Lo que les cuento no es una provocación barata, es la realidad de la penuria grafiteada en la piel de mi nación. Pero, recuerdo que debo ir a adquirir las tarjetas del móvil. Así que sigo mi marcha.

– ¿Dónde pudo comprar pan?_ me increpa un desconocido que encuentro de frente justo después de cruzar la acera.

-En la panadería compa, justo allá_ le respondo y señalo en dirección a la panadería.

– ¡Yo quiero paaaannn!_ me grita una conductora que siguió con la mirada lo que llevo en el interior de la bolsa plástica transparente, hasta perderla de vista al doblar la esquina.

Todo aquello me causa gracia, son reacciones que van surgiendo en el camino, les confieso que voy egotripeado.

Al menos tres de cinco de las personas que encuentro de frente en mi trayecto, no dejaron de ver aquella barra de pan exquisito y tibio que llevo en mi mano derecha.

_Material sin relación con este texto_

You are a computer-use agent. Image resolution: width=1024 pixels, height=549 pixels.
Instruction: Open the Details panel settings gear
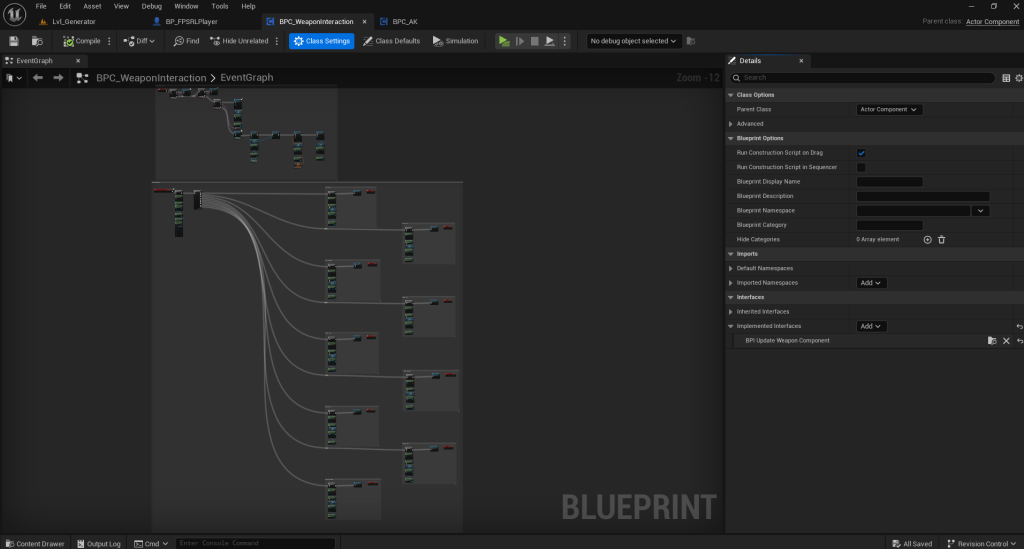1018,77
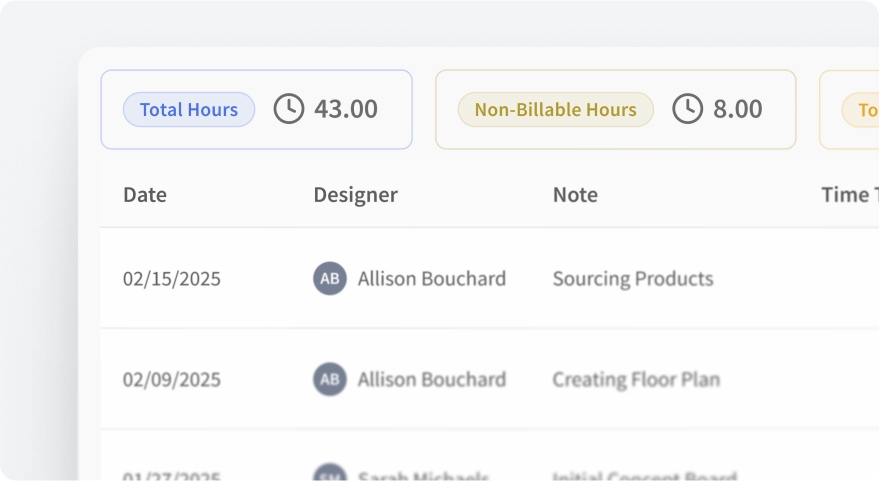
Task: Select the Non-Billable Hours badge
Action: pyautogui.click(x=555, y=110)
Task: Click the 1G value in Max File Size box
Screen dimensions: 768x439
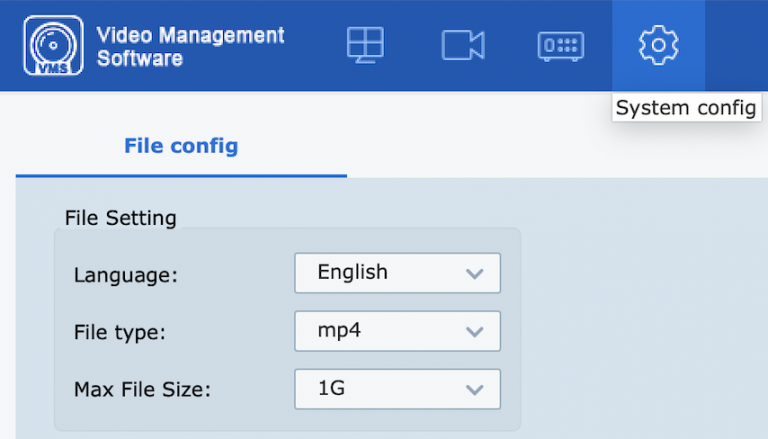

Ha sido como si hubiera sacado a pasear un ornitorrinco o estuviera acompañado de algún nudista en plena calle.

¡Oh, sorpresa!, también la chica que me vende las tarjetas telefónicas quiere canjeármelas.

– Señor, si quiere me deja el pan y se lleva las tarjetas_ me suelta con sonrisa tramposa esta muchacha delgada que lleva una blusa floreada, pantalones vaqueros y botas.

Estallo en risa, porque no pensaba que la cosa era para tanto. Bromeo  con tal proposición, pero salgo del lugar como turbado tras una explosión de fuegos artificiales.

De regreso  a casa, ha sido como caminar por la alfombra roja a costa del bendito pan. De repente, imagino que puedo ser una estrella con ínfulas insoportables, no más por cargar con esa luminosa gema alimenticia que en minutos degustaré con un par de lonjas de queso blanco y jamón.

Soy consciente que no escapo de las miradas escrutadoras de otras personas, veo como sus ojos se agrandan al observar que llevo pan, se les dibuja un rictus en el rostro, de asombro, como impresionados por la seducción de un producto básico que destila delicia.

Miro el reloj y es cosa de minutos para finalizar mi recorrido. Apuro el paso. Dos niños me miran con ojos extrañados, uno de ellos me apunta con su dedo índice desde lejos y el otro, cruza la calle para coincidir conmigo. Me hago el que no los he visto.

– ¿Dónde compro pan señor?_ interroga el pequeño que me sale al paso, mientras su compañero lo observa distante.

Le invito a que pregunte en la panadería que está a escasos metros, por si todavía no se ha acabado el pan, pero le dejo con cara de lamento, porque me dice que llegaron muy tarde, todo el pan ha sido vendido.

Sigo caminando, mojando mis pasos, con la sensación de que aquí no acaba todo sino que pronto tendré que empezar mi búsqueda de nuevo. Es la historia circular de una tragedia.

Al pasar por unos edificios, dos perros mestizos salen a ladrarme y arman un estrépito imparable, me digo, si es que no estarán también preguntando dónde compre el pan que llevo a casa.

Cosas de un periplo de aquel lunes lluvioso que terminó dos horas más tarde.